How to Select a Streaming Platform

With stream processing flipping the data processing paradigm from store then process to process then store, the critical capabilities to evaluate when building streaming applications are vastly different from those for batch. Here we discuss the available choices for building streaming solutions and provide some high-level guidance for selecting them.

Structured and unstructured streaming data are ubiquitous – we just don’t realize it. From data continuously streaming from phones to sensors gathering and streaming data, CCTVs everywhere, streaming data is zooming by all the time. Streaming technologies are being leveraged by organizations across different verticals, like supply chain, eCommerce, cybersecurity, and many more, to harness this flowing data and derive the right insights at the right time and place.

Types of Streaming Solutions in the Market

Streaming is a rapidly growing space with multiple solutions and vendors with overlapping capabilities. The landscape can be confusing with terms like “streaming platforms,” “stream processing,” “streaming databases,” and “streaming libraries.” The different solutions are briefly discussed below.

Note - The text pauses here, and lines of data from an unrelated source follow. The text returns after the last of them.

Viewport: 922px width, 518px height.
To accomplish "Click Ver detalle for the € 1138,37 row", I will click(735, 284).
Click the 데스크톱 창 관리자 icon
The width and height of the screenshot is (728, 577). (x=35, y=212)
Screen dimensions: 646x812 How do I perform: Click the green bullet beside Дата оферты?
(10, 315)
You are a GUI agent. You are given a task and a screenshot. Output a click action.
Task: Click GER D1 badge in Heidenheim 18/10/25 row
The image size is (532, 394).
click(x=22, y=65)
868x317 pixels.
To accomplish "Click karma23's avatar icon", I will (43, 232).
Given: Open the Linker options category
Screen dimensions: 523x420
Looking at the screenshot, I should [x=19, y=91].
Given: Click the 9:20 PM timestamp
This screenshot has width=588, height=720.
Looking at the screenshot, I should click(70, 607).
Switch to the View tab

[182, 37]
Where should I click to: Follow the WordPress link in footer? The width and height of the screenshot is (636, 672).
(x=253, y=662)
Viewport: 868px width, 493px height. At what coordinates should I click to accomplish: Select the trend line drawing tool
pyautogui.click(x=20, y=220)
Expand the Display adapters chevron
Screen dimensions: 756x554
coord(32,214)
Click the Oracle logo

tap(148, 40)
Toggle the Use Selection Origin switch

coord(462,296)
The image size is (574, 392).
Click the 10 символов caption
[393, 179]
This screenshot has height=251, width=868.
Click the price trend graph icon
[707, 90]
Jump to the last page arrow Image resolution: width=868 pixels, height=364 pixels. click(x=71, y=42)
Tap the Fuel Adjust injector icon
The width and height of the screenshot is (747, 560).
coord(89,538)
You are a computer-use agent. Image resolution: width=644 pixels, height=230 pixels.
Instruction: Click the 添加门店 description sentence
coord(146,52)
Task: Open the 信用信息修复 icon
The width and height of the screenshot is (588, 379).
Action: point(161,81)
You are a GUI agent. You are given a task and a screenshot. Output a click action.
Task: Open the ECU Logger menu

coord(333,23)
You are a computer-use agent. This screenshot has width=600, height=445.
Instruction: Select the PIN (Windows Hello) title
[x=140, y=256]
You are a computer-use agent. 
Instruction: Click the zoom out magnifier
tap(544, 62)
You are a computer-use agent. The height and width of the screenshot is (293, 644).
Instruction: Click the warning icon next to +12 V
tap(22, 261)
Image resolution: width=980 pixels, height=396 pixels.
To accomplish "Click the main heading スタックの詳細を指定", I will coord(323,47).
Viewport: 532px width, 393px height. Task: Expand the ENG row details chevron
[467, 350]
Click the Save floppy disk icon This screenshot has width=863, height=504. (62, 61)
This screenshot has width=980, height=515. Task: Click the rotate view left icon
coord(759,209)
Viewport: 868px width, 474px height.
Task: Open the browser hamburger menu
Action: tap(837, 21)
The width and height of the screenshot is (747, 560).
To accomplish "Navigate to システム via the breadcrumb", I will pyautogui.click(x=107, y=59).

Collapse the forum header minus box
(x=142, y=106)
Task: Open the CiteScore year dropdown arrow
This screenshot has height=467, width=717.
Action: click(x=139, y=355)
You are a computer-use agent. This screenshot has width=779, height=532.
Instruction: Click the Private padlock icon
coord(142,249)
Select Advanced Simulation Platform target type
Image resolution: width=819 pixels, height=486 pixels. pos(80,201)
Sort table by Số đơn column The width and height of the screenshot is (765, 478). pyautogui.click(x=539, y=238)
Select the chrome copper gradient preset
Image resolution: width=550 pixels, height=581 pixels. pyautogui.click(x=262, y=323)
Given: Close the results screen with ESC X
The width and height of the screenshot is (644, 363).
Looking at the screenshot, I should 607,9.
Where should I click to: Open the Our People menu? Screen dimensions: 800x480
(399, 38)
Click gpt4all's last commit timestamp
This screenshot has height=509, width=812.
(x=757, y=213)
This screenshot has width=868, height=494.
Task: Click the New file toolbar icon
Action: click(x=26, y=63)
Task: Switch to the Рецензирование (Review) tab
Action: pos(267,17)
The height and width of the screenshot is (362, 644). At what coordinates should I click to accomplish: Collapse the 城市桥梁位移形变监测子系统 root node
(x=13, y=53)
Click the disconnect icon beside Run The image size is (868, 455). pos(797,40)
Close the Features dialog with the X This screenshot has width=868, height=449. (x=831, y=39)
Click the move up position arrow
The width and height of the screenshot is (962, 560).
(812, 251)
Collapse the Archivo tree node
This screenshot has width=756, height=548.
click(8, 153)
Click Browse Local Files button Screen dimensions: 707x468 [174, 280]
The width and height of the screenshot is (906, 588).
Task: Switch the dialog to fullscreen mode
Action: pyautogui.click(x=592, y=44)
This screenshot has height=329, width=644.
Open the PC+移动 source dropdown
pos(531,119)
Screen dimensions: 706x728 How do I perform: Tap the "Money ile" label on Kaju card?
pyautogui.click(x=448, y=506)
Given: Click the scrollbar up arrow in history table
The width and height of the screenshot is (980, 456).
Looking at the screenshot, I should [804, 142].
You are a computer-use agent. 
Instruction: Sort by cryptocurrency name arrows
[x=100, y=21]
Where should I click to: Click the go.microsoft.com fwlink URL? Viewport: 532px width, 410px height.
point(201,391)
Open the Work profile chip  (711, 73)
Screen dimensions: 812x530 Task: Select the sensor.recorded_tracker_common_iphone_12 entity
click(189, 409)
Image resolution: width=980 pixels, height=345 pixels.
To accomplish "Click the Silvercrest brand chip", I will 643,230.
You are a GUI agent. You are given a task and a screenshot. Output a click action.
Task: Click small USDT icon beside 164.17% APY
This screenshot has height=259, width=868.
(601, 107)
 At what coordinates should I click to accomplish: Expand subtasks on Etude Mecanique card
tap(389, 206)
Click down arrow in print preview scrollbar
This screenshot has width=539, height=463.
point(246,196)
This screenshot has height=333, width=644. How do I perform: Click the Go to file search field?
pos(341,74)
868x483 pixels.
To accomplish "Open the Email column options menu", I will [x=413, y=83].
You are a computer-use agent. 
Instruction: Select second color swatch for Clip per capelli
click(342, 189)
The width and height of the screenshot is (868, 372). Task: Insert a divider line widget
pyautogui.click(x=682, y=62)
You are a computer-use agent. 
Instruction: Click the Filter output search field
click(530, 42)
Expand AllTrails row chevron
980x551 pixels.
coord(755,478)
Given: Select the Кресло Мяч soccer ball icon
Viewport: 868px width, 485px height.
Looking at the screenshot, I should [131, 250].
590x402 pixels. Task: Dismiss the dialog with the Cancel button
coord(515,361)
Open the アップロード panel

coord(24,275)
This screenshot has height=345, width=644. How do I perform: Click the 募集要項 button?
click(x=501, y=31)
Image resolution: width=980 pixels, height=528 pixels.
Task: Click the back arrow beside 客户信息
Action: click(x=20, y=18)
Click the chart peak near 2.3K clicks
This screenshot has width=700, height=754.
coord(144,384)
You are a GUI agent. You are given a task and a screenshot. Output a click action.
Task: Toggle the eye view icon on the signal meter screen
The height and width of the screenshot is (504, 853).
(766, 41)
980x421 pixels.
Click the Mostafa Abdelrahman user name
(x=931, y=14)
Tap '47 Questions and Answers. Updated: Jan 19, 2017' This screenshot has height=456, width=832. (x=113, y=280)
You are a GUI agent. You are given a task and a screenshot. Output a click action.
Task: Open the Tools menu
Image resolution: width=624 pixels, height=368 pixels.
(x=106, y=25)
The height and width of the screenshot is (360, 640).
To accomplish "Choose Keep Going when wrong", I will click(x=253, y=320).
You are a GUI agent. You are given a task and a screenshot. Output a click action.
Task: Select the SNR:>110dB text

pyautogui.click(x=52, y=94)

Streaming platforms, like Confluent, AWS MSK, and Azure Event Hub, are an all-encompassing end-to-end platform that decouples data producers and consumers, buffers data, and enables ingestion, processing, and analytics.
Stream processing engines, like Apache Flink, Apache Samza, Apache Storm, Apache Heron, Spark Structured Streaming, Amazon Kinesis, Google Dataflow, and Azure Stream Analytics, have streaming processors to read events from streaming platforms, transform and feed to consumers or write back to streaming platforms.
Streaming databases allow immediate processing of flowing data to provide the results of pre-determined queries. They provide high throughput data ingestion and querying with a larger context window as compared to stream processing frameworks. It provides a unified abstraction where streams and tables are a converged concept, with the stream being an unbounded table with an interface. These databases can replace streaming engines and serving systems and leverage incrementally updatedmaterialized views for processing. They treat storage as a first-class citizen and store intermediate results with timestamps for observability and traceability for strong consistency guarantees. Examples include ksqlDB, Materialize, and Rising Wave.
An emerging category is real-time OLAP engines for serving high query/sec (QPS) for high concurrency, low latency applications using a scatter-gather pattern for query execution. Examples include Apache Druid, Apache Pinot, Clickhouse, Rockset, and StarRocks.
A stream processing library is a package plugged into a streaming platform for processing. It provides a programming model to build stream solutions with streaming operators. They integrate with the streaming platform on which they are deployed. Examples include kSQL, IBM Streams, Akka Streams, Faust, and others.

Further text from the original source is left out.